The exercise:
Recast every one of the records below as a numbered list with one line per item, skipping blank lines. Omit the pictures from the answer.

** START **

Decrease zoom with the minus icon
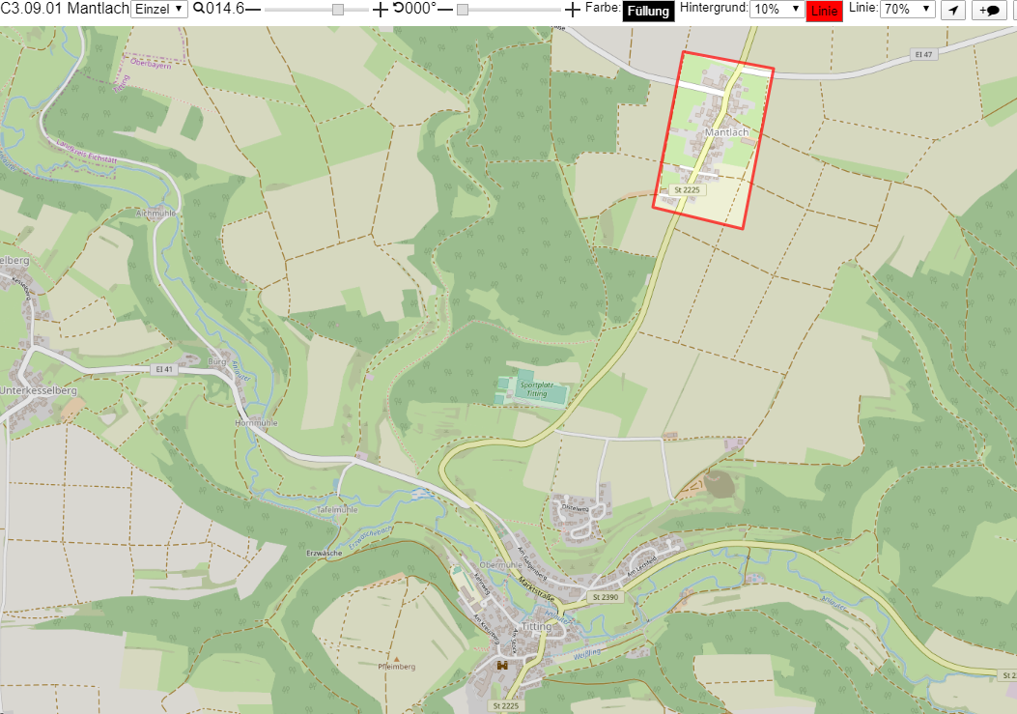1017x714 pixels. click(x=253, y=9)
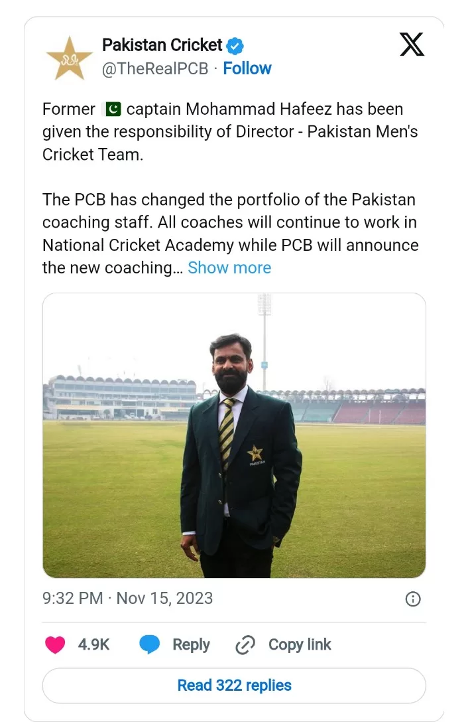Expand the tweet with Show more
The width and height of the screenshot is (468, 722).
tap(229, 267)
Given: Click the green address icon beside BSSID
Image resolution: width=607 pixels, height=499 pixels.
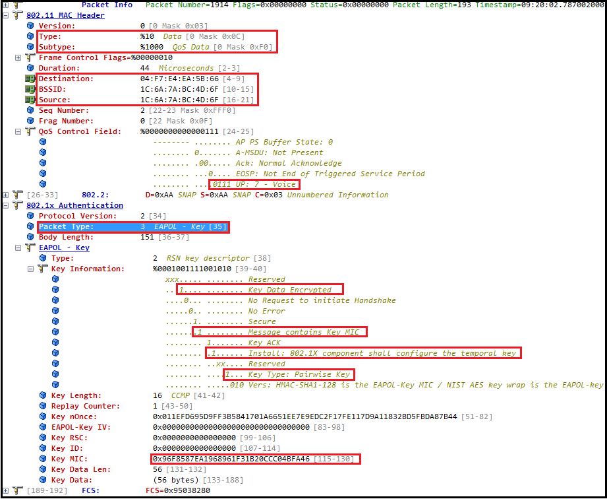Looking at the screenshot, I should pos(30,89).
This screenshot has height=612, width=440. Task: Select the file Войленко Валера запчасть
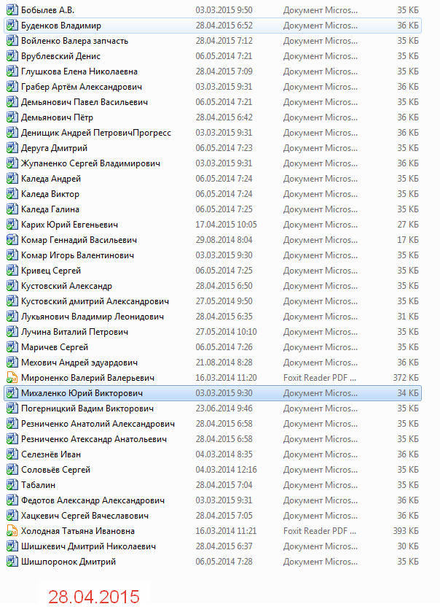pos(74,41)
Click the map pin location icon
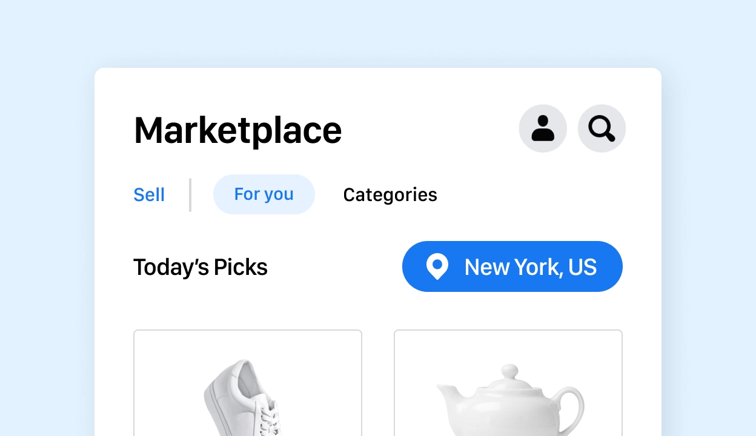This screenshot has height=436, width=756. click(437, 266)
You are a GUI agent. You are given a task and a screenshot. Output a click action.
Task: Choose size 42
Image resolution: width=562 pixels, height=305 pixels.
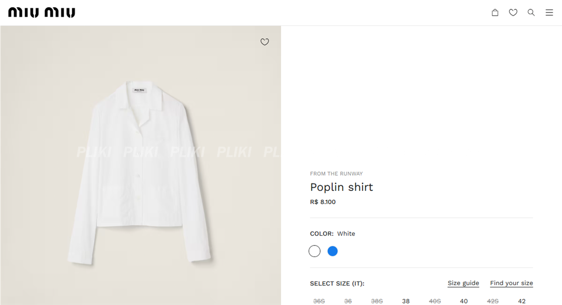[521, 301]
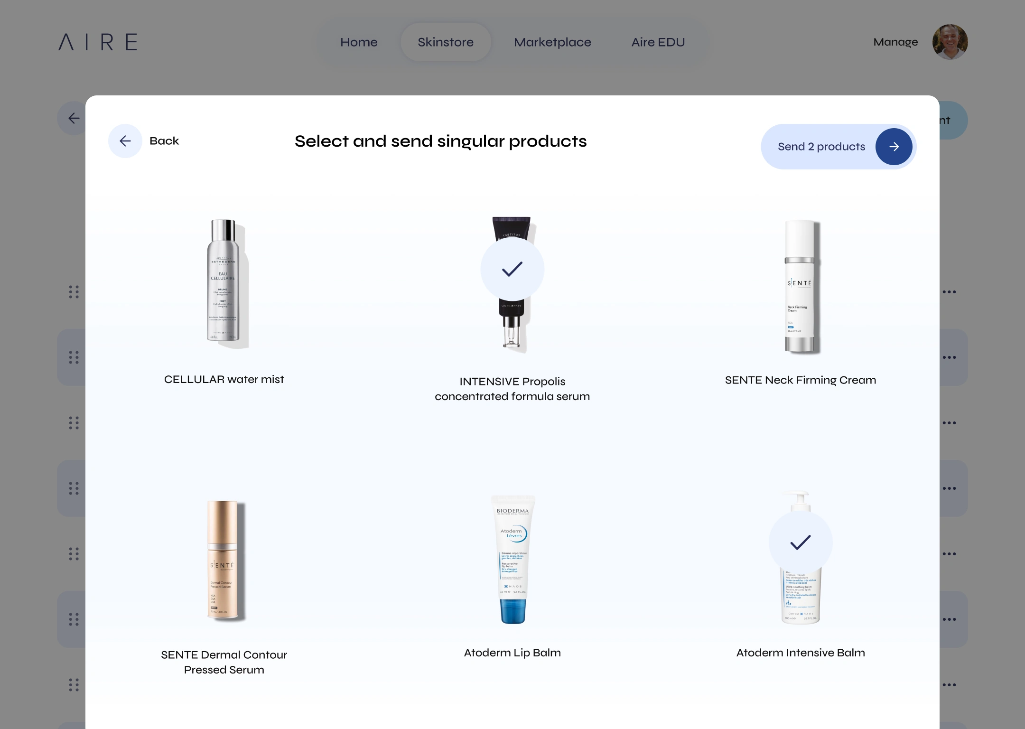Click the Back arrow icon in modal
Screen dimensions: 1025x729
point(125,141)
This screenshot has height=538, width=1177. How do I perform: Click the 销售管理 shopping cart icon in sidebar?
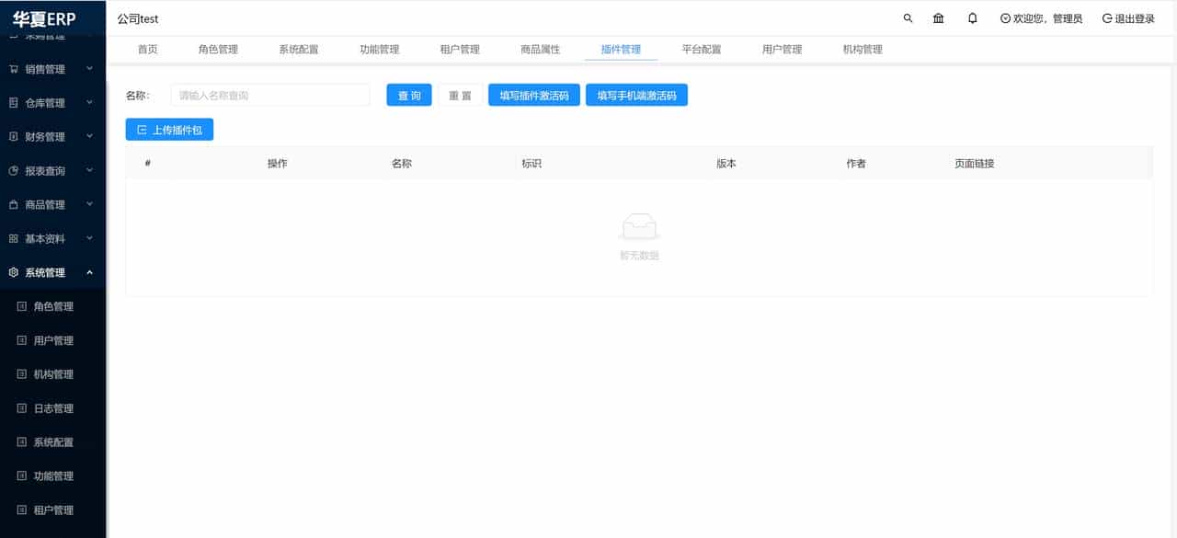[x=13, y=68]
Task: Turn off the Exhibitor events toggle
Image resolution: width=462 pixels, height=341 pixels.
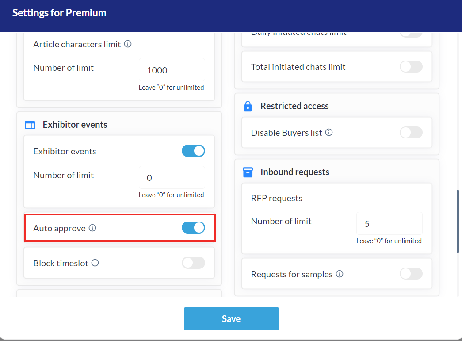Action: [x=193, y=151]
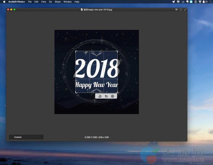This screenshot has width=213, height=165.
Task: Click the file title in the title bar
Action: point(98,10)
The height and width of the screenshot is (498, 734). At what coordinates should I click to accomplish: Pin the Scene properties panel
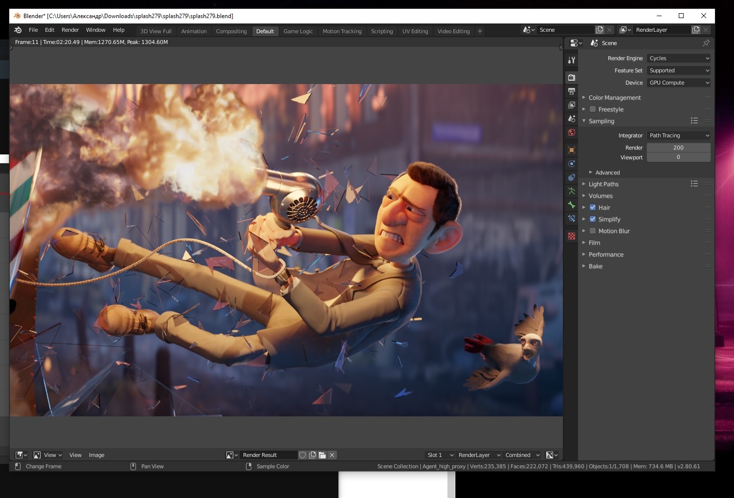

** END **

Exercise answer:
1. Decrease zoom with the minus icon
2. 1017x714 pixels. click(x=253, y=9)
3. Expand the tweet with Show more
4. The width and height of the screenshot is (468, 722).
5. tap(229, 267)
6. Given: Click the green address icon beside BSSID
7. Image resolution: width=607 pixels, height=499 pixels.
8. Looking at the screenshot, I should pos(30,89).
9. This screenshot has height=612, width=440. Task: Select the file Войленко Валера запчасть
10. pos(74,41)
11. Click the map pin location icon
12. This screenshot has height=436, width=756. click(437, 266)
13. You are a GUI agent. You are given a task and a screenshot. Output a click action.
14. Task: Choose size 42
15. Image resolution: width=562 pixels, height=305 pixels.
16. [521, 301]
17. Click the Back arrow icon in modal
18. Screen dimensions: 1025x729
19. point(125,141)
20. This screenshot has height=538, width=1177. How do I perform: Click the 销售管理 shopping cart icon in sidebar?
21. [x=13, y=68]
22. Task: Turn off the Exhibitor events toggle
23. Image resolution: width=462 pixels, height=341 pixels.
24. Action: [x=193, y=151]
25. This screenshot has width=213, height=165.
26. Task: Click the file title in the title bar
27. Action: point(98,10)
28. The height and width of the screenshot is (498, 734). At what coordinates should I click to accomplish: Pin the Scene properties panel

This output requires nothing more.